> [Поставленная цель a] Сократите абзац исходного текста, который начинается словами «В государственно-правовой системе», и оформите его в виде списка, сохранив основные факты.

> [Исходный текст]
────────────────────────────────────────

2. Развития советского права contra legem или революционное бесправие

2.1. Общие положения

В государственно-правовой системе советской власти были две качественно разные ситуации действий вопреки закону: одна - нарушение закона (противоправная ситуация), другая - развитие права вопреки закону (правомерная ситуация).
Первой ситуацией было официальное разрешение властей на нарушение советских законов, которое имело два проявления:
1) разрешение (санкция) на нарушение советских законов решениями и указами новой политической власти После Октябрьской революции (официальная санкция на нарушение закона),
2) устойчивая практика внесения изменений в законы указами Президиума Верховного Совета СССР вопреки статье 49 Конституции СССР 1936 года (фактическая санкция на нарушение Конституции).
Второй ситуацией было развитие советского права contra legem, которое имело два проявления:
1) развитие советского права вопреки закону царской России после Октябрьской революции (кельзенское нормативное учение о развитии права contra legem),
2) действие вопреки советскому закону на основе принципа справедливости (классическая доктрина развития права contra legem).

────────────────────────────────────────

> [Данные задания]
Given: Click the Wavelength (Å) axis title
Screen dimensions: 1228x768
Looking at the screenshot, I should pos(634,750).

────────────────────────────────────────

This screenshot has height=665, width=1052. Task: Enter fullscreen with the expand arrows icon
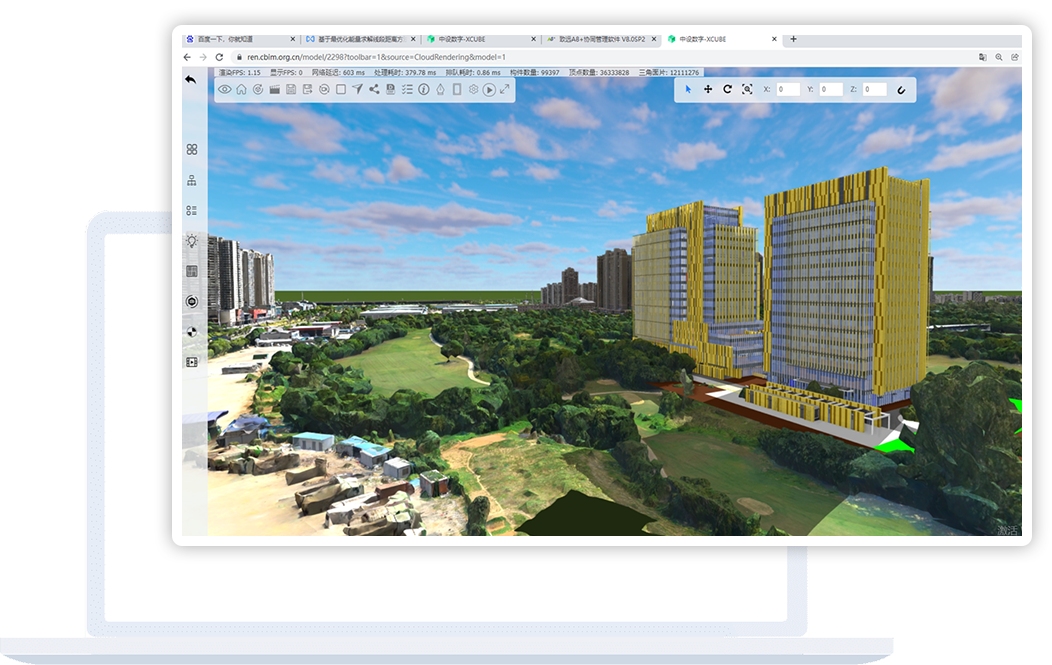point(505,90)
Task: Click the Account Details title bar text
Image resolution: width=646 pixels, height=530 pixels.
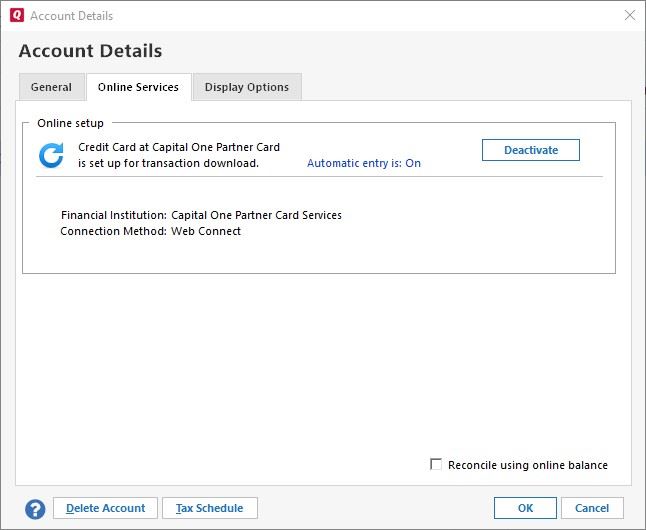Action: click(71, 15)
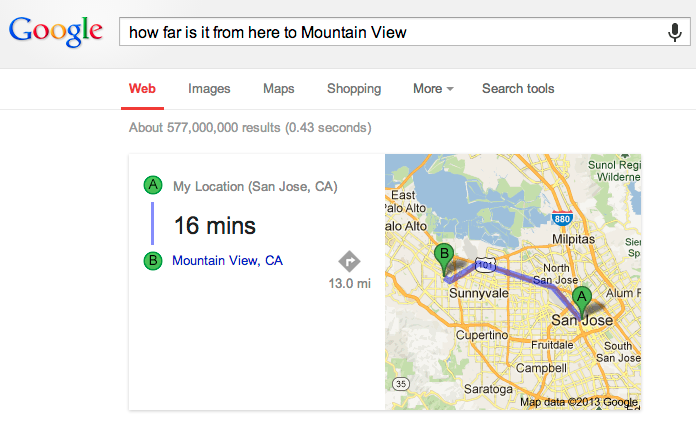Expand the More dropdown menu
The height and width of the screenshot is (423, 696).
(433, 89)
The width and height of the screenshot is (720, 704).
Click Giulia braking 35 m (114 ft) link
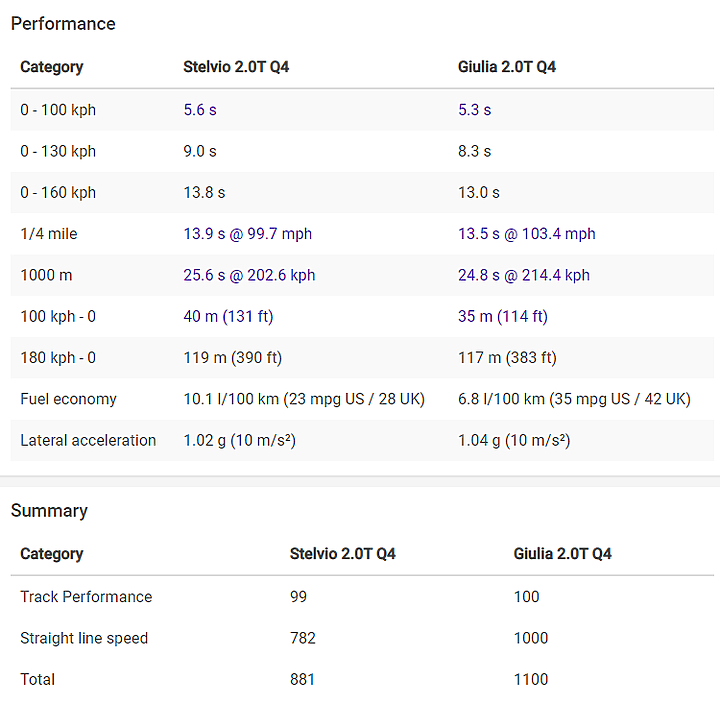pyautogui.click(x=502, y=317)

────────────────────────────────────────

> [Поставленная цель b] Посчитайте, в скольких строках записей встречается строка "height" с учетом регистра. В ответе укажите только число.

> [Письменный ответ a]
В государственно-правовой системе советской власти было две качественно разные ситуации действий вопреки закону:
- нарушение закона (противоправная ситуация);
- развитие права вопреки закону (правомерная ситуация).

> [Письменный ответ b] 4